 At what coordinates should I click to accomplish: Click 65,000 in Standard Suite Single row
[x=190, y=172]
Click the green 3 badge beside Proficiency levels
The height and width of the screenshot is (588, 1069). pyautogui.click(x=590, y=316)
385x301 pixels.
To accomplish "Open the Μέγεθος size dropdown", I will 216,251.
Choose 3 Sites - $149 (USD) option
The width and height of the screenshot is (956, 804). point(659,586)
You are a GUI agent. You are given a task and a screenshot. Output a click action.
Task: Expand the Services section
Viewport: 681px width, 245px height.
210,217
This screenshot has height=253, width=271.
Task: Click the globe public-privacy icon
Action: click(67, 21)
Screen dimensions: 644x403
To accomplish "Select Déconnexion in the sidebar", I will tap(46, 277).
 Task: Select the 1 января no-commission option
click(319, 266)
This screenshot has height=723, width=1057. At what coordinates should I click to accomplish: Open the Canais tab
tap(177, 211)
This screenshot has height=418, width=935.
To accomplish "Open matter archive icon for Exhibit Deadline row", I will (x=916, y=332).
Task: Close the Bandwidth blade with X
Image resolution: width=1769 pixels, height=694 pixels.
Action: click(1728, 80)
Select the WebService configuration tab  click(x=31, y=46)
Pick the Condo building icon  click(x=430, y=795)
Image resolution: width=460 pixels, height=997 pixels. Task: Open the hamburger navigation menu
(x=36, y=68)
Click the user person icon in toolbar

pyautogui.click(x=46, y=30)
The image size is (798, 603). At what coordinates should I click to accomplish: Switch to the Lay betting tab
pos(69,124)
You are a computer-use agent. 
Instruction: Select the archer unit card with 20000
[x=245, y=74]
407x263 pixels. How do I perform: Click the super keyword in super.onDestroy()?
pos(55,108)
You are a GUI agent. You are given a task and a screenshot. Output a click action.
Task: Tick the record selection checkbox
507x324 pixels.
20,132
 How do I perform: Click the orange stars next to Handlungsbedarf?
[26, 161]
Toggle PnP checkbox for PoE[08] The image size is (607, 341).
━━━━━━━━━━━━━━━━
→ **Exercise**
In full and word for word, output the material.

→ **Response below**
 At what coordinates should I click to accomplish: Click 65,000 in Standard Suite Single row
[x=190, y=172]
Click the green 3 badge beside Proficiency levels
The height and width of the screenshot is (588, 1069). pyautogui.click(x=590, y=316)
385x301 pixels.
To accomplish "Open the Μέγεθος size dropdown", I will 216,251.
Choose 3 Sites - $149 (USD) option
The width and height of the screenshot is (956, 804). point(659,586)
You are a GUI agent. You are given a task and a screenshot. Output a click action.
Task: Expand the Services section
Viewport: 681px width, 245px height.
210,217
This screenshot has height=253, width=271.
Task: Click the globe public-privacy icon
Action: click(67, 21)
Screen dimensions: 644x403
To accomplish "Select Déconnexion in the sidebar", I will tap(46, 277).
 Task: Select the 1 января no-commission option
click(319, 266)
This screenshot has height=723, width=1057. At what coordinates should I click to accomplish: Open the Canais tab
tap(177, 211)
This screenshot has height=418, width=935.
To accomplish "Open matter archive icon for Exhibit Deadline row", I will (x=916, y=332).
Task: Close the Bandwidth blade with X
Image resolution: width=1769 pixels, height=694 pixels.
Action: click(1728, 80)
Select the WebService configuration tab  click(x=31, y=46)
Pick the Condo building icon  click(x=430, y=795)
Image resolution: width=460 pixels, height=997 pixels. Task: Open the hamburger navigation menu
(x=36, y=68)
Click the user person icon in toolbar

pyautogui.click(x=46, y=30)
The image size is (798, 603). At what coordinates should I click to accomplish: Switch to the Lay betting tab
pos(69,124)
You are a computer-use agent. 
Instruction: Select the archer unit card with 20000
[x=245, y=74]
407x263 pixels. How do I perform: Click the super keyword in super.onDestroy()?
pos(55,108)
You are a GUI agent. You are given a task and a screenshot. Output a click action.
Task: Tick the record selection checkbox
507x324 pixels.
20,132
 How do I perform: Click the orange stars next to Handlungsbedarf?
[26, 161]
Toggle PnP checkbox for PoE[08] The image size is (607, 341).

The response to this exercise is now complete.